The club and bar tier is anchored by the Cathedral Village corridor along 13th Avenue and Victoria Avenue, where The Artful Dodger, The Exchange, and a cluster of bars and live-music rooms sustain a weekly live music circuit. Bushwakker Brewpub on Albert Street is one of the city's most beloved independent establishments and a consistent live-music venue for acoustic and folk programming. O'Hanlon's Irish Pub on Hamilton Street has a long live-music tradition. The Copper Kettle and various rotating venues support the indie and DIY circuit. The Rehearsal Studios and the Regina Folk Festival's programming infrastructure anchor the city's grassroots scene.

The Cathedral neighbourhood along 13th Avenue is Regina's arts and culture district — dense with independent restaurants, galleries, and music venues, and the anchor of the city's bohemian creative class. The Warehouse District on the eastern edge of downtown supports arts studios and occasional event programming. Wascana Centre and the adjacent government district define the city's formal cultural geography.

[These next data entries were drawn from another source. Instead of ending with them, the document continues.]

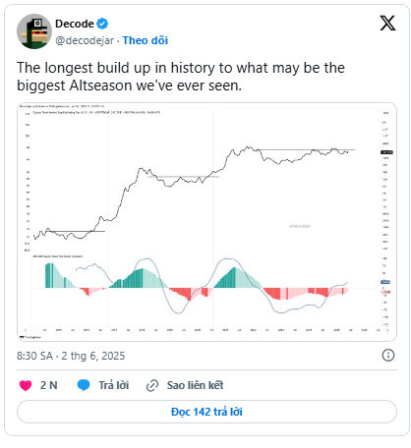Click the tweet text about Altseason
Screen dimensions: 411x448
click(x=181, y=77)
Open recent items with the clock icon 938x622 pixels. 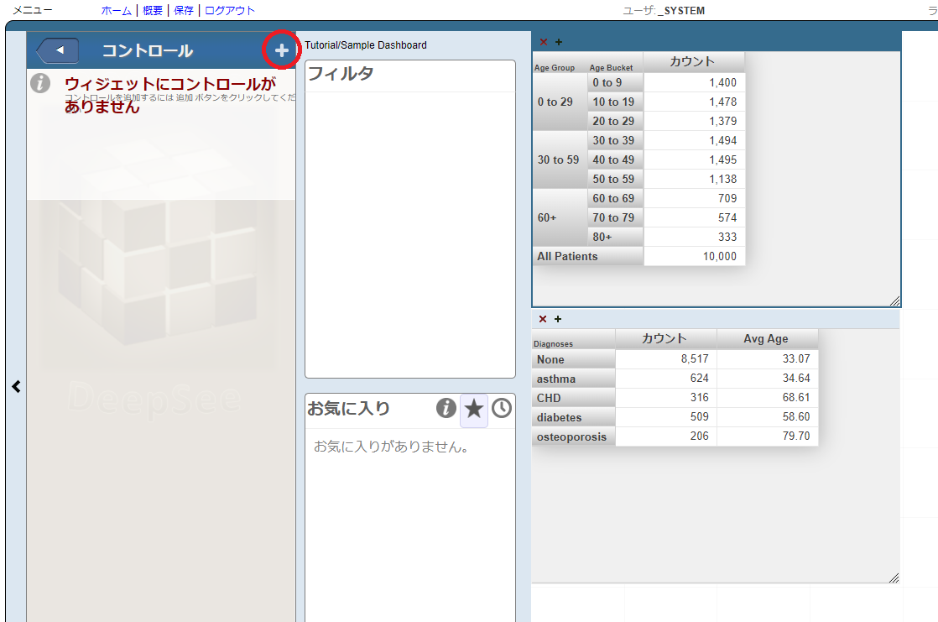coord(501,409)
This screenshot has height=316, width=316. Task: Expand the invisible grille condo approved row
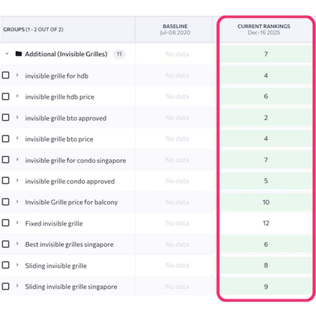point(17,181)
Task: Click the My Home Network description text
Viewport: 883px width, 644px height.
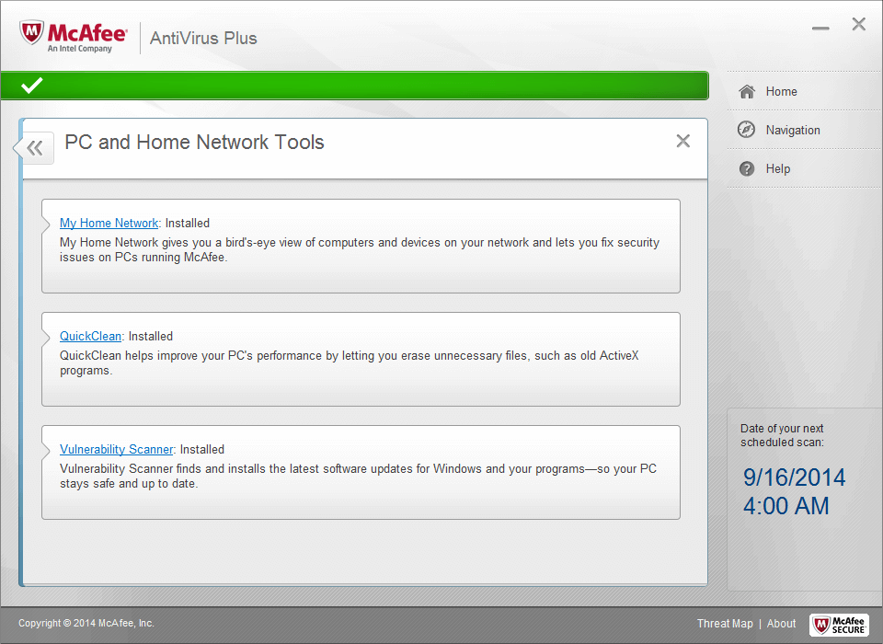Action: [x=359, y=250]

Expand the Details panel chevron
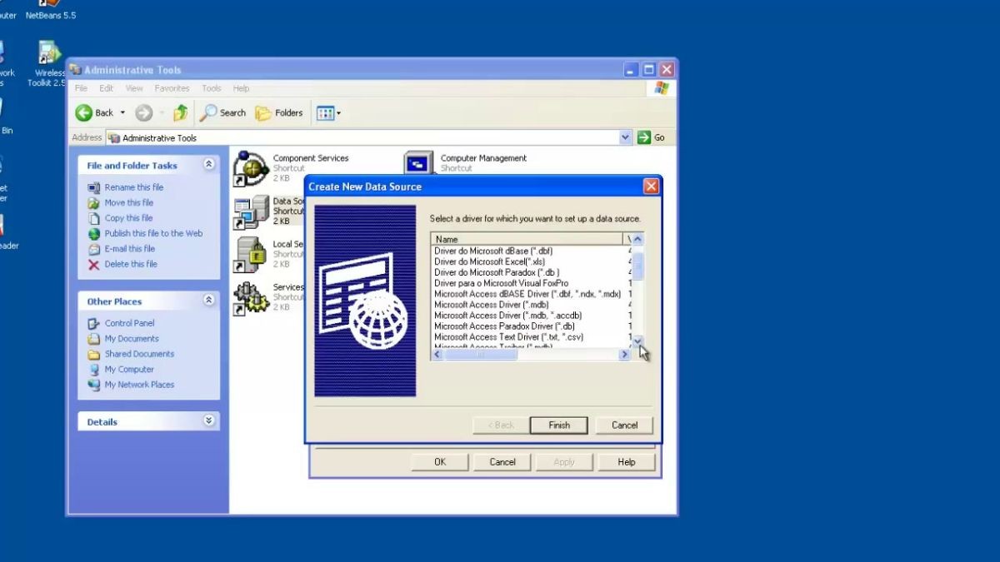(208, 421)
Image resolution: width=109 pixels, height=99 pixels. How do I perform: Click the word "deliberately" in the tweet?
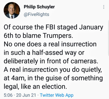click(x=21, y=62)
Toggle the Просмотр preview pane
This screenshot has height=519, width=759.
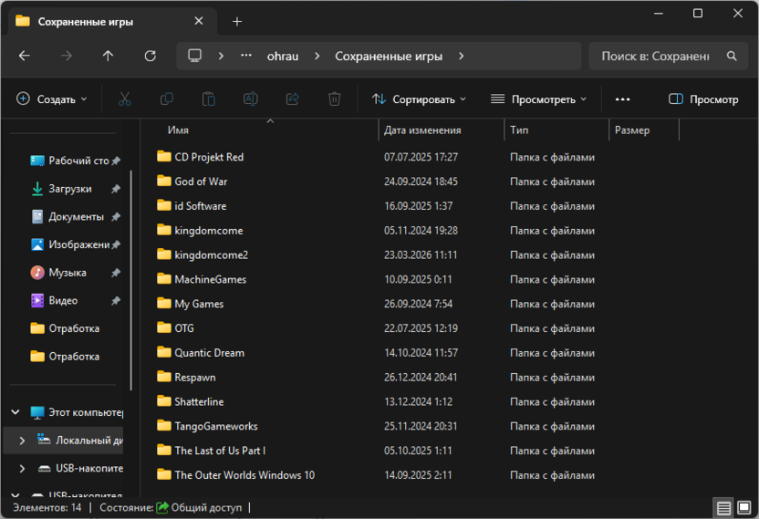pyautogui.click(x=703, y=99)
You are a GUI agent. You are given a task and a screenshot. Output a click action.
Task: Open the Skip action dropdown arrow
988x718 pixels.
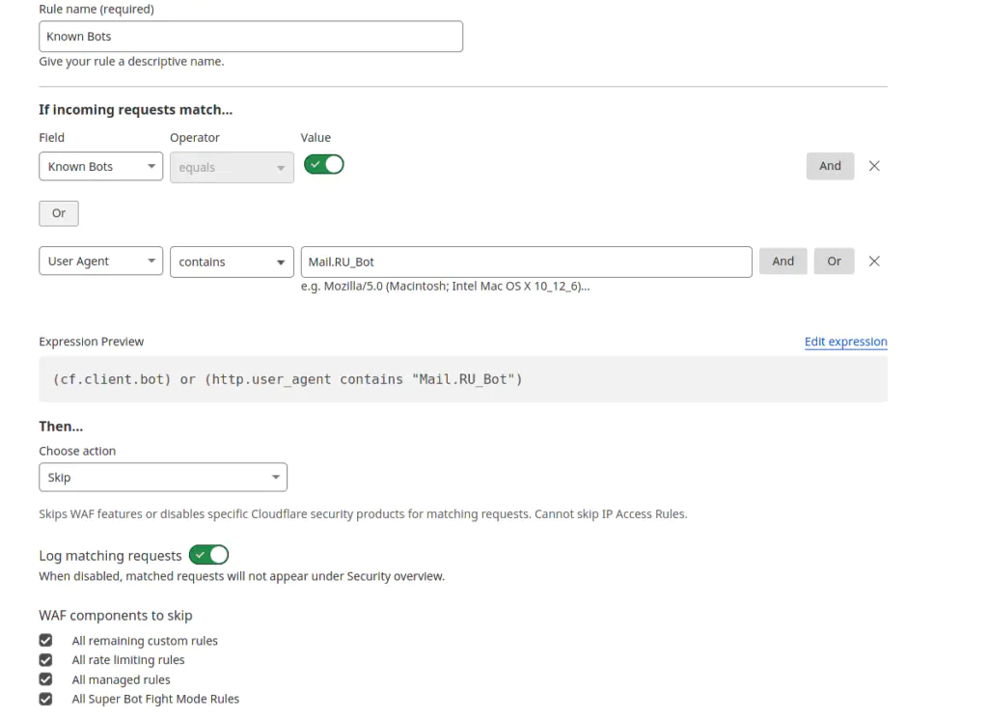pos(277,477)
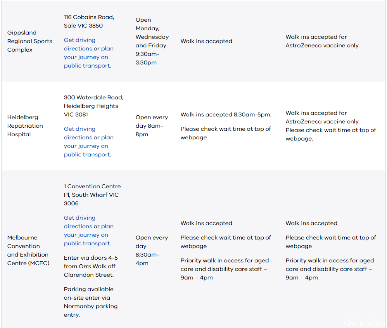Click the Melbourne Convention and Exhibition Centre name

[28, 250]
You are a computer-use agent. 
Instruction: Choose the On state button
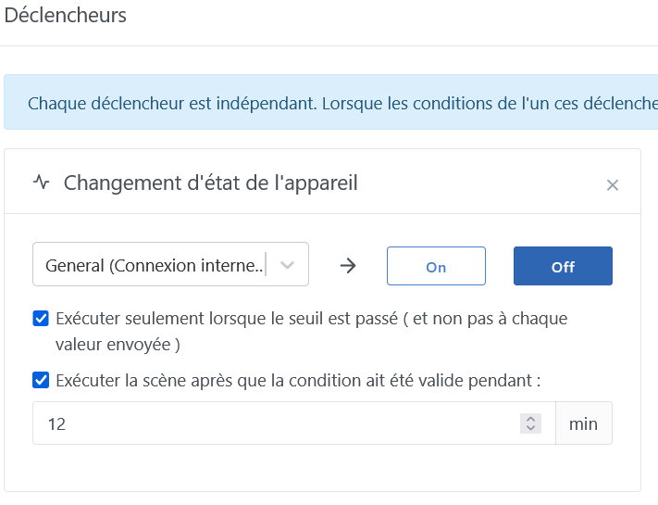[x=436, y=267]
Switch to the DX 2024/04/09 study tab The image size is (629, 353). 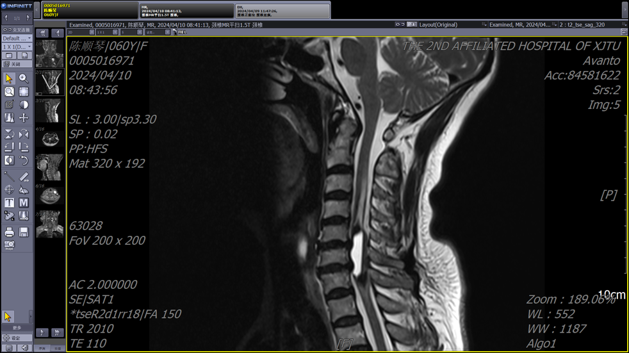[282, 10]
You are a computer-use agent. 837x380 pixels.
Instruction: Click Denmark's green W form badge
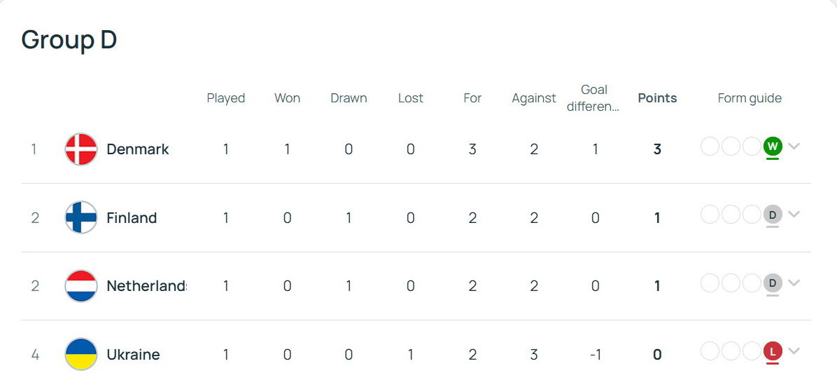773,146
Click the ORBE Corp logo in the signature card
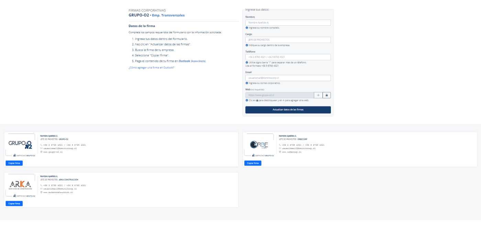Viewport: 481px width, 229px height. click(x=259, y=145)
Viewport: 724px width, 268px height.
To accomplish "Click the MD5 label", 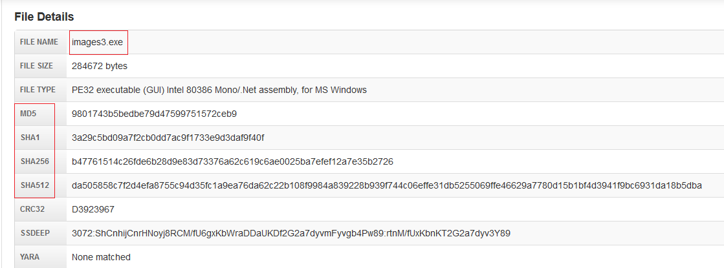I will [x=28, y=114].
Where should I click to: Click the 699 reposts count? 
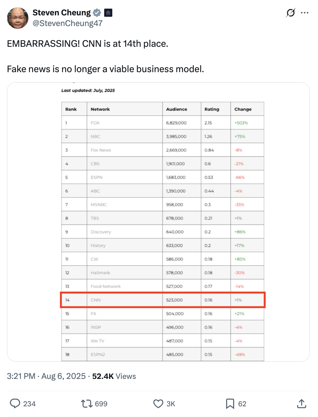tap(101, 404)
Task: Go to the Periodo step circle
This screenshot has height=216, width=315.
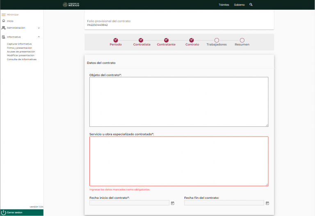Action: pos(116,40)
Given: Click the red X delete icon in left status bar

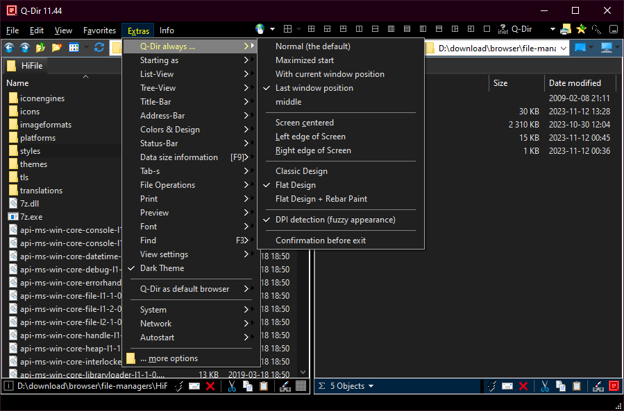Looking at the screenshot, I should click(210, 386).
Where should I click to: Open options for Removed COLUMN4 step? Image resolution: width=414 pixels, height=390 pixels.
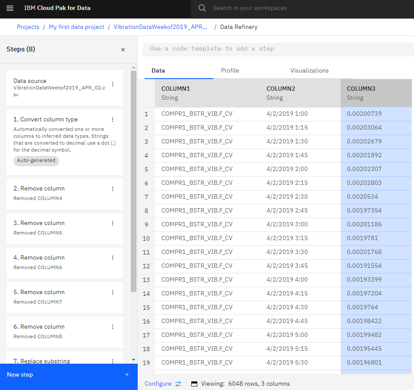click(x=113, y=189)
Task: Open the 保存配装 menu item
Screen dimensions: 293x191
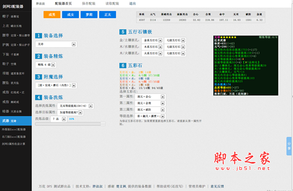Action: (x=88, y=3)
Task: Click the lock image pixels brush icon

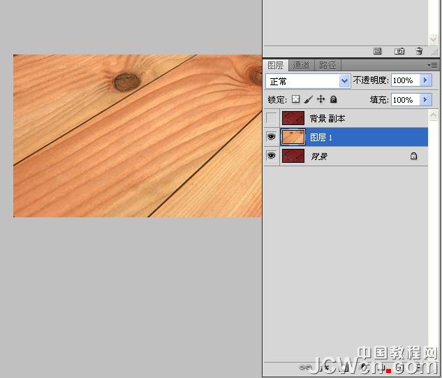Action: click(x=309, y=99)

Festivals and signature events

The Regina Folk Festival at Victoria Park each August is the city's signature music event — a two-day outdoor festival founded in 1969 that programs folk, roots, Americana, indie, and world music and draws attendees from across Saskatchewan and beyond. It is the oldest folk festival in Saskatchewan and one of the oldest in Western Canada. The Cathedral Arts Festival on 13th Avenue each June is a beloved street festival with a strong music and arts programming track. Mosaic — A Festival of Cultures, run by the Regina Multicultural Council, programs music from dozens of cultural communities across the city's pavilion system. Ness Creek Music Festival (held north of the city at Big River) draws a significant Regina audience. Pride Regina supports LGBTQ+ music programming. The Regina Symphony's annual season anchors classical programming. The Craven Country Jamboree, historically the largest country festival in Western Canada, brought international country talent to the Regina metropolitan area each July through its peak decades.

What ties it all together

Regina's musical identity is shaped by three forces: the vast, sky-dominated Prairie geography that produces a certain kind of honest, unadorned music-making; the deep Indigenous cultural presence of Treaty 4 territory — Buffy Sainte-Marie's birthplace sits within the city's metropolitan boundaries, and the First Nations University of Canada gives that presence institutional permanence; and the city's role as Saskatchewan's booking hub, routing touring country, rock, and folk acts across a sparsely populated province that relies on Regina's stages and hotel infrastructure for viability. It is a city where the Regina Folk Festival has run continuously since 1969, where the Craven Country Jamboree once drew 60,000 people a day to a farmer's field thirty minutes from downtown, where Moe Berg learned to hear the world sideways before moving to Edmonton and writing "I'm an Adult Now," and where the oldest professional orchestra in Western Canada plays across the water from the legislature on one of the most dramatic Prairie waterfront settings in the country. Small enough to feel intimate, large enough to sustain a genuine scene, Regina is the musical capital of a province that has produced outsized artists and sounds for over a century.